USING THE INFORMATION =
1. In the article on Randy Feenstra and the COVID relief bill, list the reasons Feenstra gives in his last quoted sentence for saying the bill fails the American people.
2. Write the next part of the article on Randy Feenstra and the COVID relief bill, starting after its final paragraph.

EXTRACT TO READ =

= Beginning of Section =

***Congressman Randy Feenstra still has not responded to multiple requests from media outlets asking if he voted for Liz Cheney to retain her leadership position within the GOP. We want to continue publishing what he is working on in D.C., but we also want to remind people that he has not told voters how he voted on Cheney’s leadership position.***
On Monday, during a House Budget Committee markup session on the $1.9 trillion “COVID relief” bill, Rep. Randy Feenstra (IA-04) criticized the partisan approach Democrats have taken — using it as a trojan horse to advance their political agenda rather than taking a temporary, targeted approach that will benefit all Americans.
“It is frustrating that only nine percent of the $1.9 trillion in taxpayer money being spent in this bill is related to public health and combating the virus,” said Rep. Feenstra. “What’s worse, Democrats are rushing it through Congress when over a trillion dollars in previously passed relief funds have yet to be spent. Their reckless, out-of-control spending will have dire consequences for generations to come. This bill, which is essentially Speaker Pelosi’s payoff to progressives, fails the American people on many levels — it’s not targeted, it was crafted in a partisan manner behind closed doors, and it completely ignores long-term consequences of reckless spending.”

= End of Section =

ENTRIES SUPPLIED =

= Beginning of Section =

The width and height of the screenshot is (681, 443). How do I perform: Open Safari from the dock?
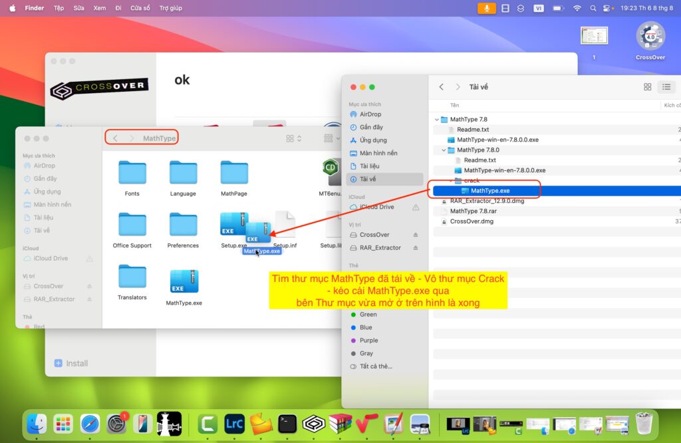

= End of Section =
= Beginning of Section =

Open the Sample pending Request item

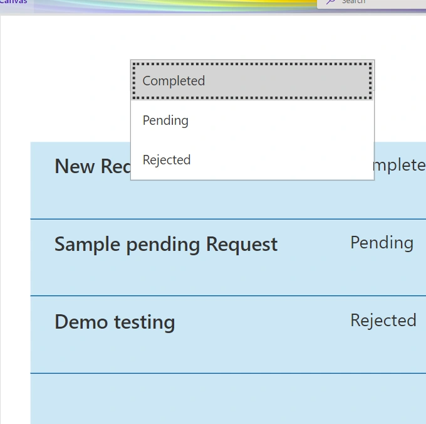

= End of Section =
= Beginning of Section =

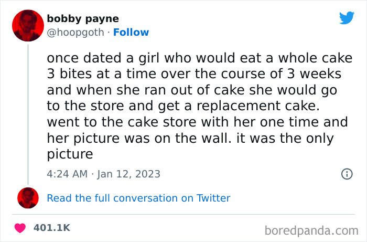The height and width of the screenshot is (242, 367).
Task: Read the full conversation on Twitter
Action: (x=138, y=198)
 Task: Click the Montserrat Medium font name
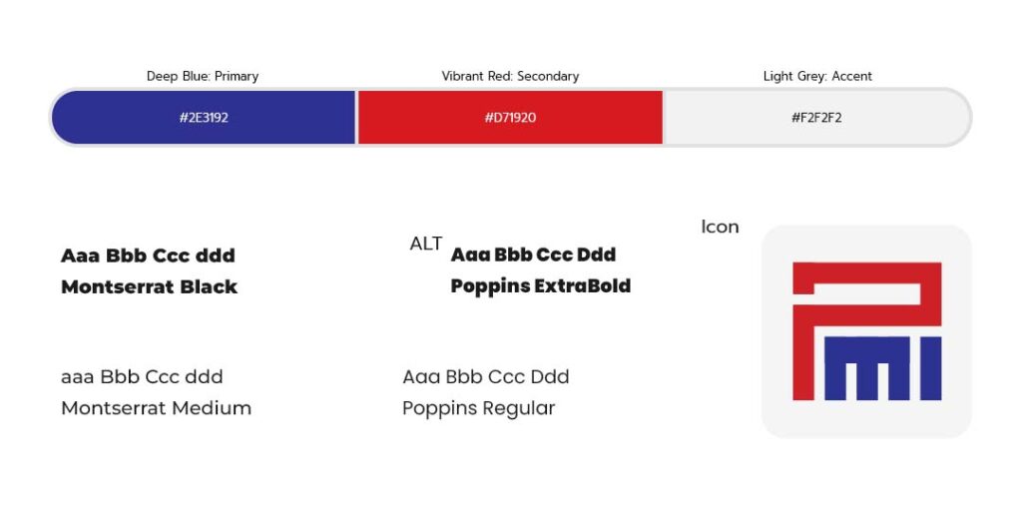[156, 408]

= End of Section =

ANSWERS BY ITEM NUMBER =
1.
- It's not targeted.
- It was crafted in a partisan manner behind closed doors.
- It completely ignores long-term consequences of reckless spending.

2.
In a speech before the committee, Feenstra pointed out that many provisions in this bill are progressive agenda items that have nothing to do with the pandemic. Pelosi’s Payoff to Progressives will use nearly $500 billion in taxpayer money — Iowans’ money — to bail out blue states whose own policies have shuttered businesses, further damaging their economies after decades of reckless spending. This is on top of the Democrats’ attempt to raise the minimum wage to $15 an hour, which will destroy at least 1.4 million jobs and force rural main street businesses like hardware stores, grocery stores, and bakeries to close their doors.
Meanwhile, just $160 billion will be spent on public health measures, like funding for additional testing, contact tracing, or vaccine programs.
Below is the full text of Rep. Feenstra’s remarks, as prepared for delivery:
Thank you, Mr. Chairman. My motion would ensure that this relief package is a targeted response to the COVID-19 pandemic.
It is frustrating that only nine percent of the $1.9 trillion of taxpayer money being spent in this bill is related to public health and combating the virus. The way that the majority has decided to go through this process makes it pretty clear how it wants to govern. I’ve spoken on the floor about how terrible it was that the Budget Committee did not get to work on the budget framework that started this process.
It is even worse that three committees were denied an opportunity to markup over $11.5 billion in spending, including a committee that I serve on. Every single bill was written behind closed doors, and it’s reflected in some of the out-of-touch policies that have found their way into this budget.
Let’s start with, how much funding will actually be spent combating COVID-19?
$160 billion of nearly $2 trillion will go towards public health measures, like funding for additional testing, contact tracing, or vaccine programs.
So, what else is in the bill?
There are provisions in this bill that are just pork barrel spending for Democrat pet projects:
- $1.5 million for the Seaway International Bridge in New York
- $135 million to the National Endowment for the Arts
- $135 million to the National Endowment for the Humanities
- $200 million to the Institute of Museum and Library Services
And then there are examples like the issue of multiemployer pensions. While not related to COVID, this is a serious issue that needs real reform. Congress had previously put together a bipartisan committee to work it out.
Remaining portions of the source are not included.